Repeat verbatim, and only, the lines of the data below, beginning at the line that contains "Enable Úprava očekávaných" and stopping after the line that contains "Image resolution: width=1600".

== Segment start ==

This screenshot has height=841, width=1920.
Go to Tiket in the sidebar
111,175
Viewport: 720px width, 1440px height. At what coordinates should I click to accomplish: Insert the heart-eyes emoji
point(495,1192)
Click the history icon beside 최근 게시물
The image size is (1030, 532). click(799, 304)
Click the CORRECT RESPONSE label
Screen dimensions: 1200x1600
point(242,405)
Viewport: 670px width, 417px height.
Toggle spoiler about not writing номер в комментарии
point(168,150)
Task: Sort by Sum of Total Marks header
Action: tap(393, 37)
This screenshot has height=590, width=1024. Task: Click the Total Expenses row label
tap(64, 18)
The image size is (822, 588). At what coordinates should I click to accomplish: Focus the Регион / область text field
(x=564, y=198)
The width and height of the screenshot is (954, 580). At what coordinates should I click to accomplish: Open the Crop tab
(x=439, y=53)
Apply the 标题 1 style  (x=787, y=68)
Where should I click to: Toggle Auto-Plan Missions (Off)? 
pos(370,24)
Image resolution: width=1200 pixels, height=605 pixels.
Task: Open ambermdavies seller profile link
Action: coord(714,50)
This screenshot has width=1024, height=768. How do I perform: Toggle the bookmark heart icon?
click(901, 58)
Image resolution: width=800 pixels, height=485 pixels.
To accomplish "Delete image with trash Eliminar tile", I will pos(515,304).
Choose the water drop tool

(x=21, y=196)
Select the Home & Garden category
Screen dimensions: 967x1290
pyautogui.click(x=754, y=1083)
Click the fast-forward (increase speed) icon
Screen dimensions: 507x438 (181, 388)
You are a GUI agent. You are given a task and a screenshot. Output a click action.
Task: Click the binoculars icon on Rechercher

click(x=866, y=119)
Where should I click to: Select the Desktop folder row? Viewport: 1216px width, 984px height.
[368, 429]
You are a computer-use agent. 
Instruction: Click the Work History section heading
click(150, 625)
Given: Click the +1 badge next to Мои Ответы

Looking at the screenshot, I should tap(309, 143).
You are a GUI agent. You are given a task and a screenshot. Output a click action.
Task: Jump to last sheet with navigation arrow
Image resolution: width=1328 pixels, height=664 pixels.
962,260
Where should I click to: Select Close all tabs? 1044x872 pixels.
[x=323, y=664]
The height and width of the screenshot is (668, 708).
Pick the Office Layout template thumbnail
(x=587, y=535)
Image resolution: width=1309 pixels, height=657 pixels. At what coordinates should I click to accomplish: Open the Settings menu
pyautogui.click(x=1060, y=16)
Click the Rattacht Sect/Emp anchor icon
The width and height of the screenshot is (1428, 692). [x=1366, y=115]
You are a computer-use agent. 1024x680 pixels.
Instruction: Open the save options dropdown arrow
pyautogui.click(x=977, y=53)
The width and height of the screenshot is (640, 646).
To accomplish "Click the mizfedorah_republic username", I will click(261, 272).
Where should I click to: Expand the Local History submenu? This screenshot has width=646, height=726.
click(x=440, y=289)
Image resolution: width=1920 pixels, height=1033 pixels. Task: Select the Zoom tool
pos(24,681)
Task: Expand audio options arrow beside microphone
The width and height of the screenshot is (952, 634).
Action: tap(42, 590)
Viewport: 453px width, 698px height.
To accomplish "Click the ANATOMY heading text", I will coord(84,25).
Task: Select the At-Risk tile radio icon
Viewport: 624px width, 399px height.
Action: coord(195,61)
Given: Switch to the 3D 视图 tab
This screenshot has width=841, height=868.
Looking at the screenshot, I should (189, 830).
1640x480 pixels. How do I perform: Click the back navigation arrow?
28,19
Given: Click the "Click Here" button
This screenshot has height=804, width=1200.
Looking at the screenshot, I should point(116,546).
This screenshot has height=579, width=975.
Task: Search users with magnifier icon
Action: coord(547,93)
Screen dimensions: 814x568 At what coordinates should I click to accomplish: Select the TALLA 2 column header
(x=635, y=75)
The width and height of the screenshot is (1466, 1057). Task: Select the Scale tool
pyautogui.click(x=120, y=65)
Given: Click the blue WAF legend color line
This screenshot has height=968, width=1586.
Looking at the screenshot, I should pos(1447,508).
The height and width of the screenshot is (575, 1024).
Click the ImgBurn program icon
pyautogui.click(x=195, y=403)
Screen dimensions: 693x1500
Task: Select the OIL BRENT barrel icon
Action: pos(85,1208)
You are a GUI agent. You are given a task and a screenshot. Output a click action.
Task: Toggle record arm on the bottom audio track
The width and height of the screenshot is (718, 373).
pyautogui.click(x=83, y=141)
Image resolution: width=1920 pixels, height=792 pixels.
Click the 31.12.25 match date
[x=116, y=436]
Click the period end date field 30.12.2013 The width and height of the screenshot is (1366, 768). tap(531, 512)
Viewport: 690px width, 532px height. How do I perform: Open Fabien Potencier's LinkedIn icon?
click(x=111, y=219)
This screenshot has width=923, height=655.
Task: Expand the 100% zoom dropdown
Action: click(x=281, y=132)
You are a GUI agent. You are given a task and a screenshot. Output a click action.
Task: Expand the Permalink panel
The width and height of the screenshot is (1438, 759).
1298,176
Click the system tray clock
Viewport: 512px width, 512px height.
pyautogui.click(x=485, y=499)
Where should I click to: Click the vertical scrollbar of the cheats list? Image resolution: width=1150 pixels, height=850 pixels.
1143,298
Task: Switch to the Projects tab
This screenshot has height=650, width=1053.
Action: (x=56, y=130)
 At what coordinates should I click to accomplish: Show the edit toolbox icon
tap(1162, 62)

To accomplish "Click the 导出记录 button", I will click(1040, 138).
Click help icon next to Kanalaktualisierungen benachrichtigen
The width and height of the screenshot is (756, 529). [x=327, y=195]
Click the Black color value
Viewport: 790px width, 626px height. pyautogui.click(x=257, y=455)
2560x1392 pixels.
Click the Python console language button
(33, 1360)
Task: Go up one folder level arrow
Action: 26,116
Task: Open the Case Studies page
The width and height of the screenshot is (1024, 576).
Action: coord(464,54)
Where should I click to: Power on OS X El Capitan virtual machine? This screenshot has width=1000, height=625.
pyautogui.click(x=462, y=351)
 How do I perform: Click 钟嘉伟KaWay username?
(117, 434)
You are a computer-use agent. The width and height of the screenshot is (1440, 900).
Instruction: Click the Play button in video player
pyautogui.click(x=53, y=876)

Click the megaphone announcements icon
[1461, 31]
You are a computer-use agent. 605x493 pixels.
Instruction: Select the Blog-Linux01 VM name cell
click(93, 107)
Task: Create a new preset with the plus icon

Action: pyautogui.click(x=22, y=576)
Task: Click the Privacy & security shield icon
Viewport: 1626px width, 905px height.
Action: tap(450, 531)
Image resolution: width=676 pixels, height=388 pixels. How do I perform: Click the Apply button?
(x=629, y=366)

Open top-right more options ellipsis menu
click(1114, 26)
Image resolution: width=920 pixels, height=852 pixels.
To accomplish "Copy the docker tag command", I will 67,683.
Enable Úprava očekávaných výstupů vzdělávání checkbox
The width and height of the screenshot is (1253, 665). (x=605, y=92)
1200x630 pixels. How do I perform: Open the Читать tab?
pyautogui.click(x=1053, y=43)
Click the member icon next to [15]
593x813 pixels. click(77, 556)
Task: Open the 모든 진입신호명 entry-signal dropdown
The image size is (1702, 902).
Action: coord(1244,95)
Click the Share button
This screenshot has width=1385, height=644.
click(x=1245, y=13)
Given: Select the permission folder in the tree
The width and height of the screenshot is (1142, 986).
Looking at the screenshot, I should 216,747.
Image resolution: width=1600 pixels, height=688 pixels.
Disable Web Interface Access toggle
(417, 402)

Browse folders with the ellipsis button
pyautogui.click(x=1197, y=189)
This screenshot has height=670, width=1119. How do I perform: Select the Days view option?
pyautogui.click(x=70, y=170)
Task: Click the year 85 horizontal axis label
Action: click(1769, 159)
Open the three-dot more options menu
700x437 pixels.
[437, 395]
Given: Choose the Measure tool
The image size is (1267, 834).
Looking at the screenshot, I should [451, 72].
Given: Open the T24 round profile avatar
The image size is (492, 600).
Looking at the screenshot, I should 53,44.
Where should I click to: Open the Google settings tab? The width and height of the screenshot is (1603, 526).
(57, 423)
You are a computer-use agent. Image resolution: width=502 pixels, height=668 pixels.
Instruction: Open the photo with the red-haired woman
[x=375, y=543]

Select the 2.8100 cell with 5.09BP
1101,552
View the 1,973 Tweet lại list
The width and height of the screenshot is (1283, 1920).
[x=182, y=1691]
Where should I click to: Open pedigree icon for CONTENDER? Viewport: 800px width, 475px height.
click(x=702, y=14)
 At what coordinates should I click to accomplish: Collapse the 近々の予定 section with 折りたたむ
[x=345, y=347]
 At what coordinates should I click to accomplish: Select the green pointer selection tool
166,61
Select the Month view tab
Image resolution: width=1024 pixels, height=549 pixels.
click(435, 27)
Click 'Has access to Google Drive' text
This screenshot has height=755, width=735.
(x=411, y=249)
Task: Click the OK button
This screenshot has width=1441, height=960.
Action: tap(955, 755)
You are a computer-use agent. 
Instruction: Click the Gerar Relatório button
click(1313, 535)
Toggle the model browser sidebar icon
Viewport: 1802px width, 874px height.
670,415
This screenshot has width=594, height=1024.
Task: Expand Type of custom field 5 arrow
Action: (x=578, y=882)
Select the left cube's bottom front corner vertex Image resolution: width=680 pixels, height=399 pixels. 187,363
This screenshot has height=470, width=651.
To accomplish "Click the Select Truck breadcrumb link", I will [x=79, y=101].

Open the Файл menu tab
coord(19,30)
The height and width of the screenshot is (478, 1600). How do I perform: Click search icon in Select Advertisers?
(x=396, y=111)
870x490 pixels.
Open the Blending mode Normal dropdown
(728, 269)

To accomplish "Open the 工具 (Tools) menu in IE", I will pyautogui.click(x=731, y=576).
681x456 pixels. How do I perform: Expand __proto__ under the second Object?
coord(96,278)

== Segment end ==

> [Answer section]:
Enable Úprava očekávaných výstupů vzdělávání checkbox
The width and height of the screenshot is (1253, 665). (x=605, y=92)
1200x630 pixels. How do I perform: Open the Читать tab?
pyautogui.click(x=1053, y=43)
Click the member icon next to [15]
593x813 pixels. click(77, 556)
Task: Open the 모든 진입신호명 entry-signal dropdown
The image size is (1702, 902).
Action: coord(1244,95)
Click the Share button
This screenshot has width=1385, height=644.
click(x=1245, y=13)
Given: Select the permission folder in the tree
The width and height of the screenshot is (1142, 986).
Looking at the screenshot, I should 216,747.
Image resolution: width=1600 pixels, height=688 pixels.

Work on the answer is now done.